• YOUR INSTRUCTIONS
How many lines in the entries below contain the string "chart", matching case exactly? Reply with the number alone.

◆ ◆ ◆ ◆ ◆

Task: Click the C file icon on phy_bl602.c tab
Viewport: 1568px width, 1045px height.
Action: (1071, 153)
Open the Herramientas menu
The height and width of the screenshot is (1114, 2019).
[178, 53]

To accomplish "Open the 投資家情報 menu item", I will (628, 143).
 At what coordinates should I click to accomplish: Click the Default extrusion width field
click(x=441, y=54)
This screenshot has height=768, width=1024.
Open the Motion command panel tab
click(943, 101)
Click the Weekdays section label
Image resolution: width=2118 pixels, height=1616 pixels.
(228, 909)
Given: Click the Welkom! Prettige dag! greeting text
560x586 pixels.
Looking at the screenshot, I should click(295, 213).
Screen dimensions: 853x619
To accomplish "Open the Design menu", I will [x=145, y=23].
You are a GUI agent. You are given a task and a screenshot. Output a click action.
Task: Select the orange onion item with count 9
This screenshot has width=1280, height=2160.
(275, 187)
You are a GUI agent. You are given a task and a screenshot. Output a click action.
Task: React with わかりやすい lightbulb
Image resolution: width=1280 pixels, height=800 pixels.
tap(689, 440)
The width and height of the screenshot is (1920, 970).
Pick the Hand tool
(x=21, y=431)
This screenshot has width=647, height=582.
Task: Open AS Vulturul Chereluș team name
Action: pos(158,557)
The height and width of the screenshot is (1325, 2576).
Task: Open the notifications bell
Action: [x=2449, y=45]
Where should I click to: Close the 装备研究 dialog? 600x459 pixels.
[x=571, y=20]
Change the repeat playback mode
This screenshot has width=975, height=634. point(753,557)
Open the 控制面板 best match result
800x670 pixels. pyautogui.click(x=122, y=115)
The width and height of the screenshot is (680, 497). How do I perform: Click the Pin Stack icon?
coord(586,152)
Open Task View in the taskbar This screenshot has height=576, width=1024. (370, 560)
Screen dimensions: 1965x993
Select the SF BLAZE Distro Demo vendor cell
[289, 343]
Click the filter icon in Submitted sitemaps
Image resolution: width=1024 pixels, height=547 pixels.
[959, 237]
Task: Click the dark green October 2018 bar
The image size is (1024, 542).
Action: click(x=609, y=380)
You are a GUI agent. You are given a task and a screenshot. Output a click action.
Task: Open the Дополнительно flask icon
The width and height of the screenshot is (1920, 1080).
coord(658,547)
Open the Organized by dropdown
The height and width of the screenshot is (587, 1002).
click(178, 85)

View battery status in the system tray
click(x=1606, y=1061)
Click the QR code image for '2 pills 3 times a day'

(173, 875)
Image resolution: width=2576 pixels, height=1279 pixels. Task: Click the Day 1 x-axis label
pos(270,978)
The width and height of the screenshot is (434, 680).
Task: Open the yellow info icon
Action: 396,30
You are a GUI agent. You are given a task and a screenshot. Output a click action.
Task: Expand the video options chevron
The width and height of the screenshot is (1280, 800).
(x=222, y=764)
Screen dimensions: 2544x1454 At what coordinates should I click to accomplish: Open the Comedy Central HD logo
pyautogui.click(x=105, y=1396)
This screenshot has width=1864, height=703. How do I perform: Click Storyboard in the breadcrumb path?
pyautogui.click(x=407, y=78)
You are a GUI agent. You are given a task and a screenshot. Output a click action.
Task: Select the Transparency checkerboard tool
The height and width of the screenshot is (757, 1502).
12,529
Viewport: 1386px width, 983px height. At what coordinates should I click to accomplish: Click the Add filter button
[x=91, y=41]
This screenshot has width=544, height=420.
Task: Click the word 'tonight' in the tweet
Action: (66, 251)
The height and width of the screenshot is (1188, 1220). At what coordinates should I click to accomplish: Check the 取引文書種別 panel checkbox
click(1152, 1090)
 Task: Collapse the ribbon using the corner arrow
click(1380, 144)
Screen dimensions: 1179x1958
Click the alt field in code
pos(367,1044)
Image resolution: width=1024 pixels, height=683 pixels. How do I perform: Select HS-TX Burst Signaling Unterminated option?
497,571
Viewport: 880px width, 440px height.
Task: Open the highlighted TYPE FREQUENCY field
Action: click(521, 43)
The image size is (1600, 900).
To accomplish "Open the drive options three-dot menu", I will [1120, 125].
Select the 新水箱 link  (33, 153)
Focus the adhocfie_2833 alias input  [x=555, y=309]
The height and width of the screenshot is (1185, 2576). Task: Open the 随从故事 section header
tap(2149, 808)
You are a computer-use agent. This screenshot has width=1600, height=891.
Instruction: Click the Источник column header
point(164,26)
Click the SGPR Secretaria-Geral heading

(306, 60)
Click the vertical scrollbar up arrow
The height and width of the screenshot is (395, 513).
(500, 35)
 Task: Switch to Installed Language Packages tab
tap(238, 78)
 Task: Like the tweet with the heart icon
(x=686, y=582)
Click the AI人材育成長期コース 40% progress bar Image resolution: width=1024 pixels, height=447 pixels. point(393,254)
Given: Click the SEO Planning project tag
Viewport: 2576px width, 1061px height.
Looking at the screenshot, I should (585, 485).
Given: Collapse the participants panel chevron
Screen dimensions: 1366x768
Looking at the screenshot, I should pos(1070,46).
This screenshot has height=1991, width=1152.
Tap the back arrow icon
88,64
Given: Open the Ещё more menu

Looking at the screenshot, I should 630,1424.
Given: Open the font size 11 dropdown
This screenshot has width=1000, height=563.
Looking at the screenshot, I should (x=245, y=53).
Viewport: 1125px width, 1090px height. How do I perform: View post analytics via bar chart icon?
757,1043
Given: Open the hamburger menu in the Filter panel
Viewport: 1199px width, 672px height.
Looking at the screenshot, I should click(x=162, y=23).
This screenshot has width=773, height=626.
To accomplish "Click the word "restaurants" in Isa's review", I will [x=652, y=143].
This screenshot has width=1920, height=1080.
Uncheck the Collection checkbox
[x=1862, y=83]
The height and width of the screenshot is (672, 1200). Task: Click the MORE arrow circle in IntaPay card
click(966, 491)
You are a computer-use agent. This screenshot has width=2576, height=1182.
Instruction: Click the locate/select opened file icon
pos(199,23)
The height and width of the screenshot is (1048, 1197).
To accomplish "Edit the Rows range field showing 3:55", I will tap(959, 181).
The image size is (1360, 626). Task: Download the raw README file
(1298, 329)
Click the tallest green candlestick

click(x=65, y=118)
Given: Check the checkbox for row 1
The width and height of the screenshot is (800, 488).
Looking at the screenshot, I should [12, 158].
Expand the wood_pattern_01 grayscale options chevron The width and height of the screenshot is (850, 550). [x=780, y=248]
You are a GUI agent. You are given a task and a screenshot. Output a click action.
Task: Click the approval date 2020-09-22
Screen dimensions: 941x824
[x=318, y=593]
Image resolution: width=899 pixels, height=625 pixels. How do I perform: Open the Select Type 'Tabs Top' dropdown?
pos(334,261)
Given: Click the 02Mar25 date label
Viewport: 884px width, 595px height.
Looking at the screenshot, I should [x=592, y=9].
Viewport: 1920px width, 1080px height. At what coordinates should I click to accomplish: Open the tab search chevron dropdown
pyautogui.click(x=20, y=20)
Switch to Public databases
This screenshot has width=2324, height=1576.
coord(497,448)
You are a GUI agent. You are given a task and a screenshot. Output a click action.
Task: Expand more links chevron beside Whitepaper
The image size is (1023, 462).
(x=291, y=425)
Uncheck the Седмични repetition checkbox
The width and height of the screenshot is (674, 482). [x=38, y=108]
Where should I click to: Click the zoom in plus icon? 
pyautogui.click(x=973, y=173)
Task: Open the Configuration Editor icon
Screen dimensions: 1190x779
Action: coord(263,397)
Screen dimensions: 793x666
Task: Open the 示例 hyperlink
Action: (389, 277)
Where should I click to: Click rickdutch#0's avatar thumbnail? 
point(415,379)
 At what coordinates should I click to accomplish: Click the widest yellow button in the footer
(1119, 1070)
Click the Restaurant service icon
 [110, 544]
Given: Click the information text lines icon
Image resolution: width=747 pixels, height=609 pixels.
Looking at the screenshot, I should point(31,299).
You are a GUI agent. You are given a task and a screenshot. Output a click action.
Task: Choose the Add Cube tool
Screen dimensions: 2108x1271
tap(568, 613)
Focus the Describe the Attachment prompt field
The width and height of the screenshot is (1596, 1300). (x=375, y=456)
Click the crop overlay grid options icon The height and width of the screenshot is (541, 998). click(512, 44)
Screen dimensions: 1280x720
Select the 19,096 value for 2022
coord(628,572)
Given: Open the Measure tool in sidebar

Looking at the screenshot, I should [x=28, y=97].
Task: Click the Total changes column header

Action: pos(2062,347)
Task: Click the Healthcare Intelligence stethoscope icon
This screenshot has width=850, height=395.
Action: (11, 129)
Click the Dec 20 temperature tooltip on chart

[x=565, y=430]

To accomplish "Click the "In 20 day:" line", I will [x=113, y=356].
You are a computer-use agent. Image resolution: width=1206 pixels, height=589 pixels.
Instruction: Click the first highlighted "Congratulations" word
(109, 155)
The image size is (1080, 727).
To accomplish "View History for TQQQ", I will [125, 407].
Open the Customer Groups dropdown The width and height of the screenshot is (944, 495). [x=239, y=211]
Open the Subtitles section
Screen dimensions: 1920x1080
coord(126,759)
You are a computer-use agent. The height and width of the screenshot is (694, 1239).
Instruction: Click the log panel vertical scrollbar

◆ ◆ ◆ ◆ ◆

• COMPLETE ANSWER
2